Brief 1:
In the court opinion, what was the amount of the judgment that the appellant appealed from?

Text section:
<<<<

Case ID: sw2d_340/html/0708-01.html
Source: Caselaw Access Project
Author: {"author": "STOCKARD, Commissioner.", "license": "Public Domain", "url": "https://static.case.law/"}
Date Created: 2024-08-24T03:29:51.129683

Dall B. GROVES, Individually and as Executor of the Estate of Elizabeth B. Groves, Deceased, Respondent, v. TERRACE MINING COMPANY, a Corporation, Appellant.
    No. 47732.
    Supreme Court of Missouri, Division No. 2.
    Nov. 14, 1960.
    Motion for Rehearing, for Modification of Opinion or to Transfer to Court En Banc Denied Dec. 12, 1960.
    
      Samuel Richeson, Dearing, Richeson & Weier, Hillsboro, for appellant.
    Thurman, Nixon & Blackwell, J. W. Thurman, Jeremiah Nixon and Earl R. Blackwell, Hillsboro, for respondent.
   STOCKARD, Commissioner.

Appellant has appealed from a judgment in the amount of $7,563.07. Jurisdiction is in this court because the appeal was taken prior to January 1, 1960. Gooch v. Avsco, Incorporated, Mo.Sup., 337 S.W.2d 245.

>>>>

Items:
<<<<

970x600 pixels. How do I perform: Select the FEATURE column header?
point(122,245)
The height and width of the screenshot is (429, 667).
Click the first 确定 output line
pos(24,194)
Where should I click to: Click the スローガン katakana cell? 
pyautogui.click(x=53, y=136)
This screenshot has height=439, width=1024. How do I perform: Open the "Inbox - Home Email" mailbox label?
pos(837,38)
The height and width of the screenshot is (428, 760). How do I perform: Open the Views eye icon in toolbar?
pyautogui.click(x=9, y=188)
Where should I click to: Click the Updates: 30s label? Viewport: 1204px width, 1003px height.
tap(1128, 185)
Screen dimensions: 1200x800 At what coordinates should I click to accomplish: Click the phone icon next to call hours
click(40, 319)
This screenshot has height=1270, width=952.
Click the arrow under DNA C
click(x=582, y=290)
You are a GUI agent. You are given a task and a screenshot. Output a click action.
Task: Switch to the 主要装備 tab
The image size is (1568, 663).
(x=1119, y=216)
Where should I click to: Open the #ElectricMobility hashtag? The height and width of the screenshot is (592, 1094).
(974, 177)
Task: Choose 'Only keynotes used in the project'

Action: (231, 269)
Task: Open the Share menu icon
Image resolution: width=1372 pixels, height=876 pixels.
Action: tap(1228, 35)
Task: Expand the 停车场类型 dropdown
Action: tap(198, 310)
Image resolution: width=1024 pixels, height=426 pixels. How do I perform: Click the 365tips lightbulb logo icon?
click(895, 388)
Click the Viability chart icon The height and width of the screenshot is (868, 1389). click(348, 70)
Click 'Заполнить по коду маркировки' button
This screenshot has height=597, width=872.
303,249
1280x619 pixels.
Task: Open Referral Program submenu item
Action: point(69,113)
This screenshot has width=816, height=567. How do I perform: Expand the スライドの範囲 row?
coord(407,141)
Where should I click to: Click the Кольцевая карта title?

>>>>

Brief 2:
Put the lines of the records from the line with "The height and width of the screenshot is (428, 760)." up to and including the line with "click(40, 319)" into a JSON list of strings, one string per line, leaving out blank lines.

Full answer 1:
$7,563.07

Full answer 2:
[
  "The height and width of the screenshot is (428, 760). How do I perform: Open the Views eye icon in toolbar?",
  "pyautogui.click(x=9, y=188)",
  "Where should I click to: Click the Updates: 30s label? Viewport: 1204px width, 1003px height.",
  "tap(1128, 185)",
  "Screen dimensions: 1200x800 At what coordinates should I click to accomplish: Click the phone icon next to call hours",
  "click(40, 319)"
]